(Available data):
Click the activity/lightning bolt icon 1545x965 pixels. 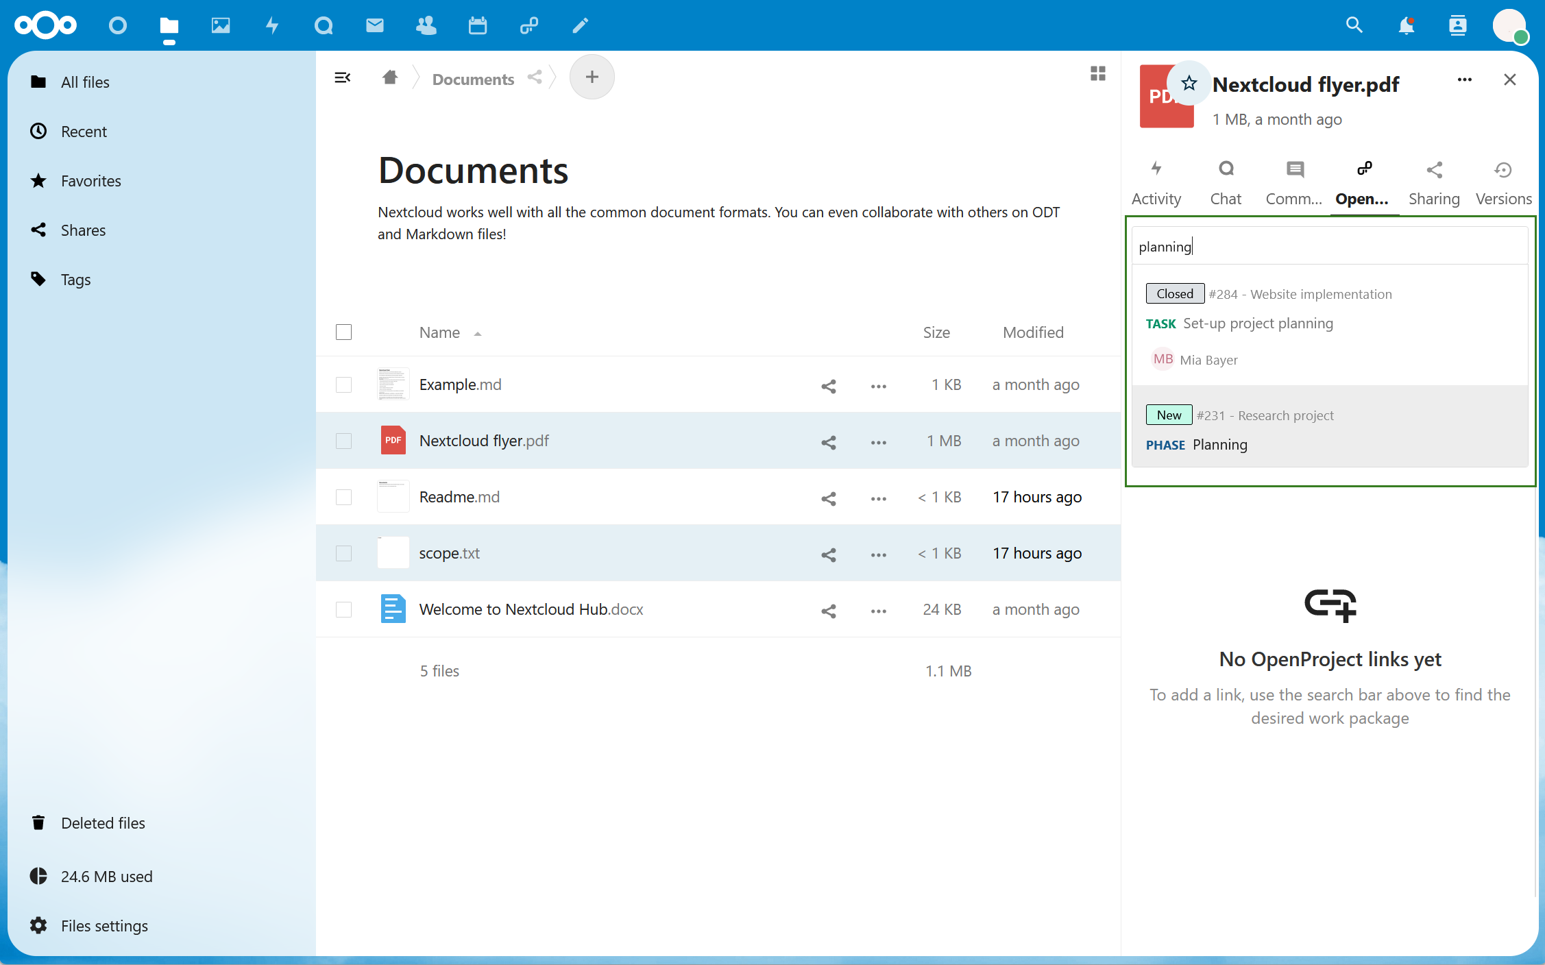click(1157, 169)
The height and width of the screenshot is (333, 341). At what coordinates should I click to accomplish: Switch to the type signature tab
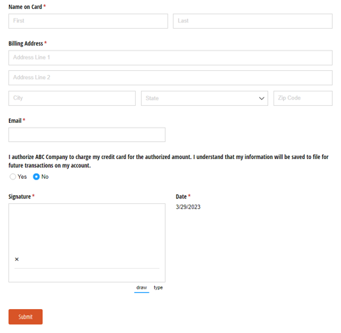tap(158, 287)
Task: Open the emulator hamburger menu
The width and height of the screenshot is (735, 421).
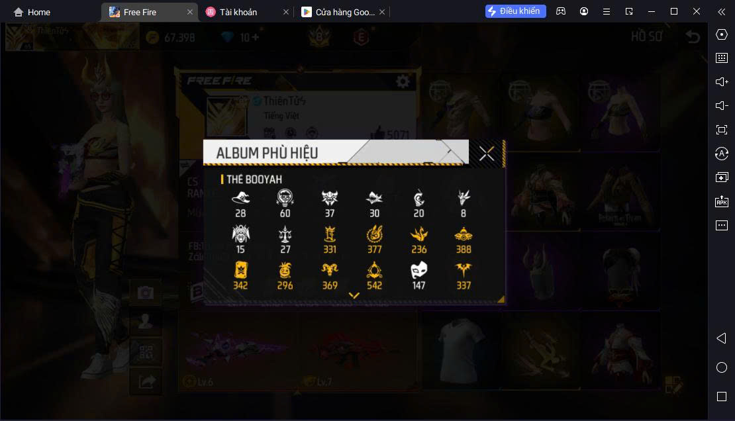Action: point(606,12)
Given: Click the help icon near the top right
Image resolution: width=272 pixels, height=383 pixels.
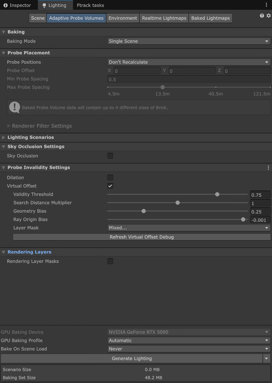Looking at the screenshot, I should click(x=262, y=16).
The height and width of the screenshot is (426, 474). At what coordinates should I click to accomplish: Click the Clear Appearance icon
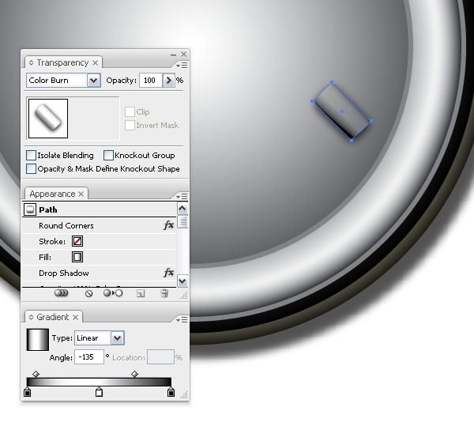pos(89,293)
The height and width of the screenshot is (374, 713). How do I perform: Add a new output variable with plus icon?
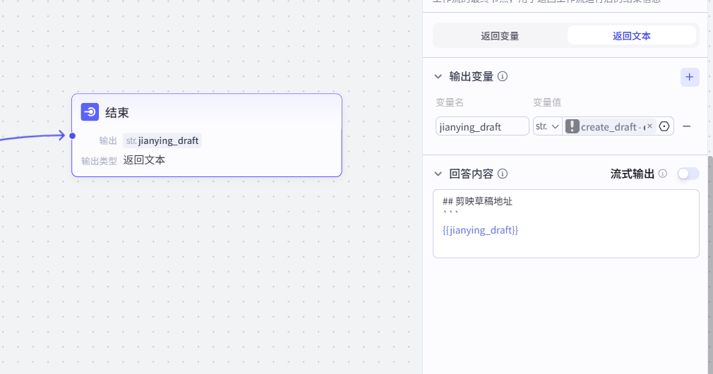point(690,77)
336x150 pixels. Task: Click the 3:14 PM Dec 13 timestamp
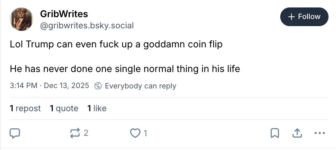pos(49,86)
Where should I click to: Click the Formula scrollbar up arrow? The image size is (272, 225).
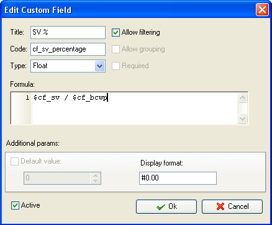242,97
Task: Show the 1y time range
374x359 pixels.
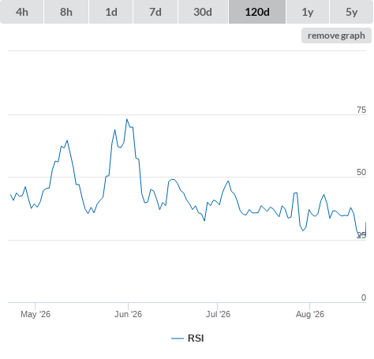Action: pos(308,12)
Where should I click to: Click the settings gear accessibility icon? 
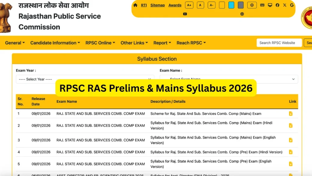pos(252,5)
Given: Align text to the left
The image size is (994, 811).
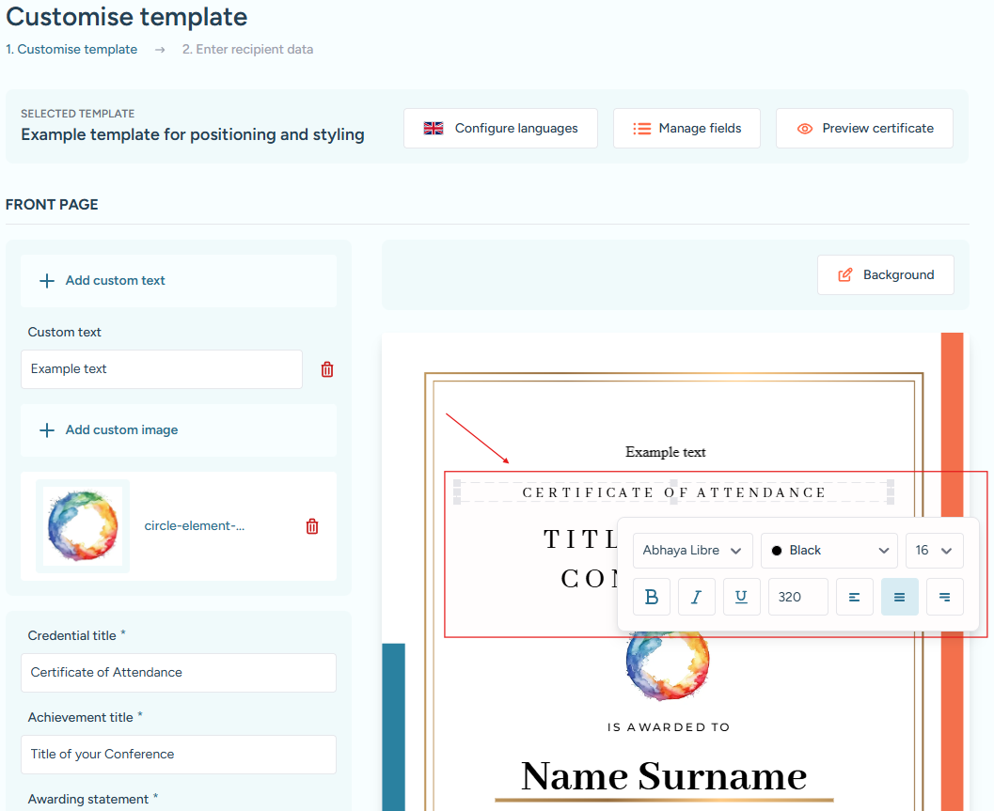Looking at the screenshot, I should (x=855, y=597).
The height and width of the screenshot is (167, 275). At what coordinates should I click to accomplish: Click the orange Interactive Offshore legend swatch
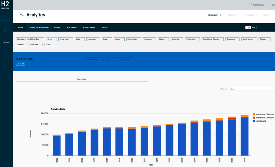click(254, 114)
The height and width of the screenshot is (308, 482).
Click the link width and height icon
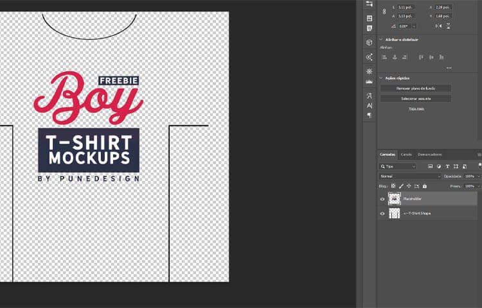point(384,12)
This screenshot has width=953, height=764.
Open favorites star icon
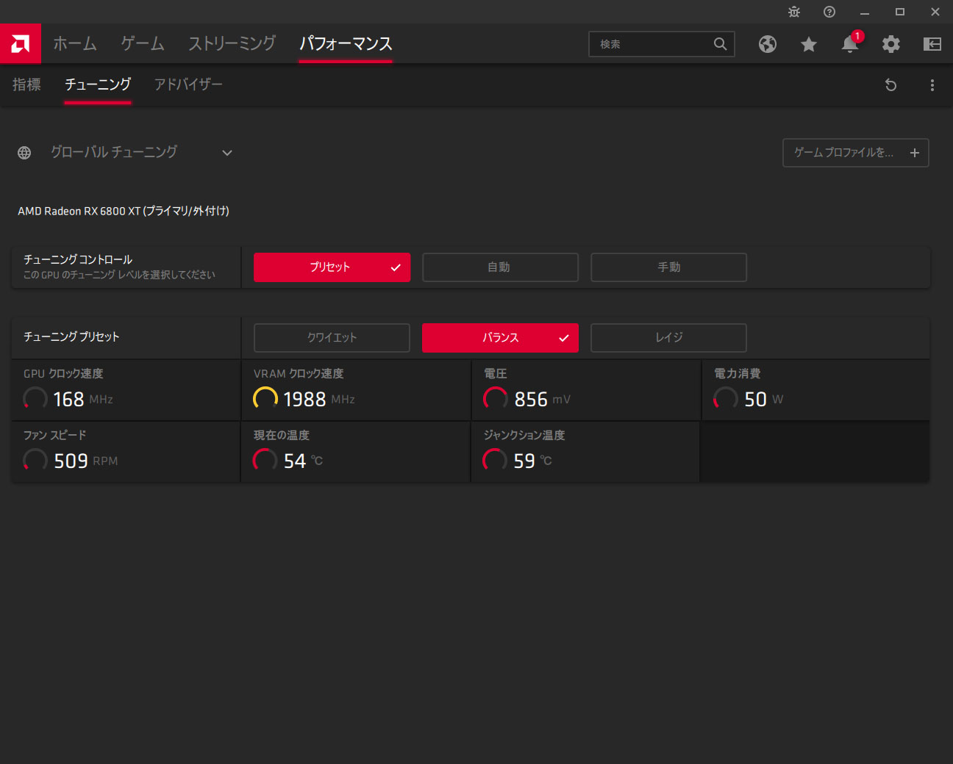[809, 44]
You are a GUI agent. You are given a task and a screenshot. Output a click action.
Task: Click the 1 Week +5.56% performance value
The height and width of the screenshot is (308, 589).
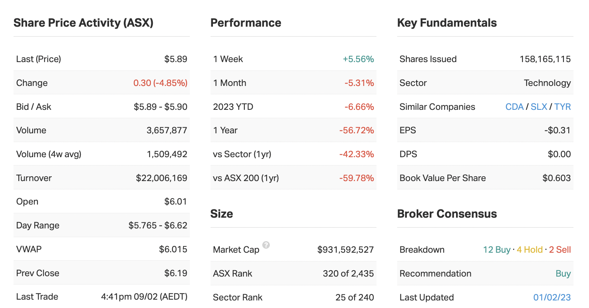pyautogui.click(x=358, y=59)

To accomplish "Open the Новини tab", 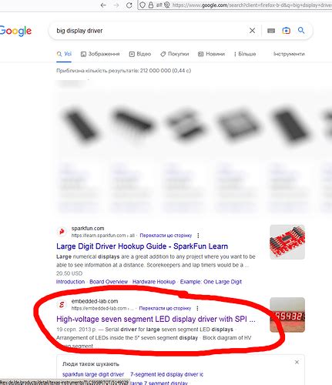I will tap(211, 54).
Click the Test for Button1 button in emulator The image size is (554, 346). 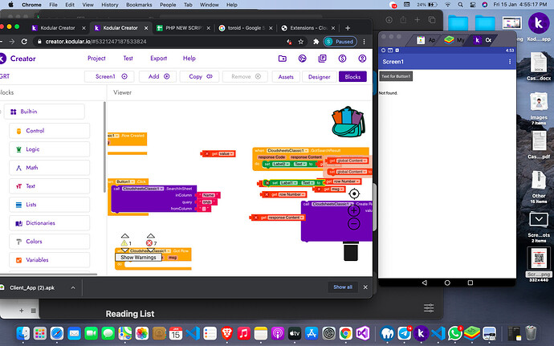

(Goal of the exercise): Your copy should hold the lines from the one with "336x150 pixels. Task: Click" up to and including the one with "Task: Click the 1", exactly as in the data above, and no pictures.

(The completed task):
336x150 pixels. Task: Click the 3:14 PM Dec 13 timestamp
pos(49,86)
Where should I click to: Click the Formula scrollbar up arrow? The image size is (272, 225).
242,97
Task: Show the 1y time range
374x359 pixels.
Action: pos(308,12)
Where should I click to: Click the settings gear accessibility icon? 
pos(252,5)
Given: Align text to the left
The image size is (994, 811).
Looking at the screenshot, I should (x=855, y=597).
The height and width of the screenshot is (167, 275). At what coordinates should I click to accomplish: Click the orange Interactive Offshore legend swatch
click(254, 114)
The height and width of the screenshot is (308, 482).
Click the link width and height icon
point(384,12)
This screenshot has width=953, height=764.
Open favorites star icon
[809, 44]
You are a GUI agent. You are given a task and a screenshot. Output a click action.
Task: Click the 1 Week +5.56% performance value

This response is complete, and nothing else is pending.